I had an incident with the cantle too. Was mounting from a block to the 16.3hh lesson horse I ride, on about my third lesson. Didnt swing my right leg high enough over the saddle and somehow caught the material at the crotch of my breeches on the cantle and ended up stuck! I was laughing so hard and so was my instructor, that it took me ages to right myself.


----------



## 40232 (Jan 10, 2013)

Another one is I dismounted out of my English saddle, and while sliding down, the iron twisted... Hopefully you can imagine from there.. Guys ARE NOT the only ones with pain!


----------



## futuredoctor (Jun 8, 2013)

As a guy, I can tell you that riding really doesn't hurt the male anatomy as much as you would think. Unless you're sitting on the saddle in a really odd way. Even when posting, because the male anatomy isn't on the butt.


----------



## xlionesss (Jan 30, 2012)

I think OP needs to get over his "embarrassing" experience he had a week ago and move on with his riding


----------



## futuredoctor (Jun 8, 2013)

xlionesss said:


> I think OP needs to get over his "embarrassing" experience he had a week ago and move on with his riding


What was his "embarrassing experience"?


----------



## natisha (Jan 11, 2011)

After a long bareback trail ride, after dismounting, I discovered my white horse & I must have gotten attacked by a mountain lion without us knowing! My mixed gender friends had a different idea though & would not stop laughing.


----------



## BlueSpark (Feb 22, 2012)

Ah, where to start. Probably the worst was when I spent the weekend at my cousins riding their percherons. I was bored with the slow plod down the trail, riding the lead horse, so I started flipping around on the mare I was on, joking that I could do yoga on her, she was so wide. The next day I was out at the horses riding my arab pretzl, who I joke is like riding a noodle(in flexibility and width). I was on bareback and went riding out of the barn, just as my BO was showing a prospective boarder the facilities. I went to ask the BO a question, and truned to hear her answer, only to find that my arab is NOT as wide as a percheron. I fell off my broke saddle horse, at a walk. That's talent.

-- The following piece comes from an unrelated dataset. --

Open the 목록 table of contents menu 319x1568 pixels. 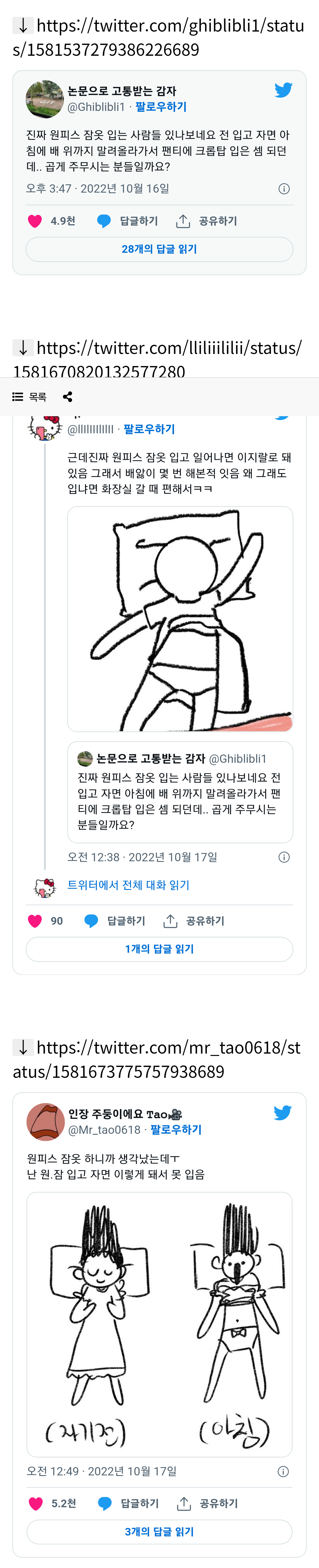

Another one is a friend of mine(who wouldn't mind me sharing). we were getting our horses out of a 70 acre pasture. Her horse was a arabx that was 'cowboyed' off of, and was very sensitive to having his sides touched, and extremely sensitive bare back. we hopped on our horses to ride back, and as she slid from the fence onto his back he stepped forward. The unexpected weight of her sitting on his butt caused him to leap forward, summersaulting her off him, onto a newly laid pile of steaming horse poop. the stains never came out of her pants, and she spent the rest of the day looking(and smelling) like she pooped herself.


----------



## deserthorsewoman (Sep 13, 2011)

I managed to get off a standing horse.....lesson, was supposed to canter from a halt, without stirrups. I was concentrating so hard, didn't notice the instructor taking off his gloves, throeing them at my horse to get her going, she leaped, I all of the sudden stood next to her, very embarrassed. 

Trailride, cantering, fallen tree. Horse jumped, pulling to the left, which she was famous for, I came out of the saddle, landed in front of it, hugged horse's neck, horse lowered neck, unloading me. 

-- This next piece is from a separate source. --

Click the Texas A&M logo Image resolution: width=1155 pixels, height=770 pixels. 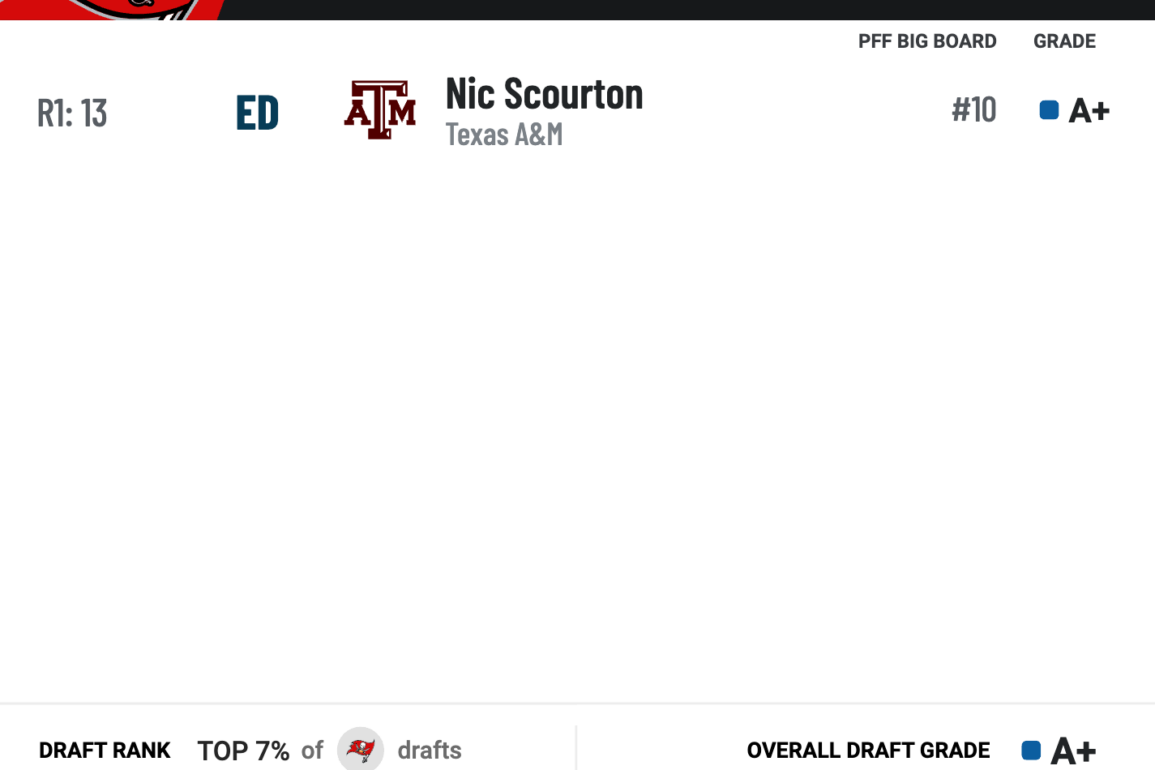[x=380, y=110]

Or the standard jumping accident.....horse hesitated, I came off, instructor's comment: " pretty good! Next time, take your horse with you"....


----------



## Zexious (Aug 2, 2013)

Ugh, I've had more than I can count... 

I'd say the most embarrassing was beefing it at a show, in the warmup ring, just due to the sheer volume of people watching. At least that was before video phones xD


----------



## Cruiser (Aug 28, 2011)

Instructor put me a horrible pony maybe 12.2hh tall, I'm 5'9" for and idea what it looked like.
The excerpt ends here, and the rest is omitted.